EU lawmakers back wide ban on disposable plastic products

The European Union parliament overwhelmingly voted Wednesday to impose a wide-ranging ban on single-use plastics to counter pollution from discarded items that end up in waterways and fields.

The European Parliament backed the ban in a 560-35 final vote on Wednesday. EU member states have given their support but need to vote on the measure for it to go into effect.

The ban would affect a range of plastic products for which reasonable alternatives exist, from straws to earbuds, starting in 2021.

Disposable utensils would not be completely off-limits, but the measure calls for them to be made of sustainable materials when possible. The approved legislation also sets a goal of having plastic bottles 90 percent recycled by 2025 and to cut litter from the 10 items that turn up in oceans most often in half.

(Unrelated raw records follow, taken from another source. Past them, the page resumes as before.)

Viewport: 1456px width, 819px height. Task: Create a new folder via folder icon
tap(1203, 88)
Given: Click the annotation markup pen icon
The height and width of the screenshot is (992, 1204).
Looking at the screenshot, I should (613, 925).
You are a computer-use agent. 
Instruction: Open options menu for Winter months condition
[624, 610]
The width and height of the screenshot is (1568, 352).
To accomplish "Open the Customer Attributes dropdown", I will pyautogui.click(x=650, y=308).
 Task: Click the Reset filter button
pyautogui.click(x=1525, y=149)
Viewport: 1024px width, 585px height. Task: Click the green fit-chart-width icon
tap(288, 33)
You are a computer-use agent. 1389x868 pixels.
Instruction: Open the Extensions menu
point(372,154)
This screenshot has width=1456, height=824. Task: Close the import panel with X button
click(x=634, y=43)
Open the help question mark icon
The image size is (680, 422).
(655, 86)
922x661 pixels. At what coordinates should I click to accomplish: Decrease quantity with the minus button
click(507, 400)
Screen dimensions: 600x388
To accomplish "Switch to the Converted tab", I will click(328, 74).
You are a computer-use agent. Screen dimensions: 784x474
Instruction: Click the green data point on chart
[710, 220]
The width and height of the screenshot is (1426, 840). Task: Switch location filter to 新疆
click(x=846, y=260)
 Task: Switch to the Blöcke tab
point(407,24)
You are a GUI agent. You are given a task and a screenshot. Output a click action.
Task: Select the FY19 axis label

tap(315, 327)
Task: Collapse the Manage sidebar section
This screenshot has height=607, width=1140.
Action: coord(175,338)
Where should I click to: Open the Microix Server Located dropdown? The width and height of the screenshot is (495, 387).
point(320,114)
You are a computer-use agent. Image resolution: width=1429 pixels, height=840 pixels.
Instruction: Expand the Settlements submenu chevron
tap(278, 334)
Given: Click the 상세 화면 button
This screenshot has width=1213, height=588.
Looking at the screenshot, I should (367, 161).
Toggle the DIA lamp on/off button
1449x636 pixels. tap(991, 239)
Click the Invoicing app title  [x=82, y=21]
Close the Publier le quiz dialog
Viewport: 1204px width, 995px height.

The EU estimated the changes will cost the bloc's economy 259 million euros to 695 million euros a year ($291 million-$781 million.)

The proposals "will help us move on from single-use plastics and toward less consumption, the multiple use of better designed products, more innovation and a cleaner environment. The next step is to move away from our waste-based culture," said Margrete Auken, an EU lawmaker for the Greens/EFA group.

The European Parliament has said that plastics production is 20 times higher now than during the 1960s. China's decision to no longer import some of the EU's waste helped spur the plastics ban.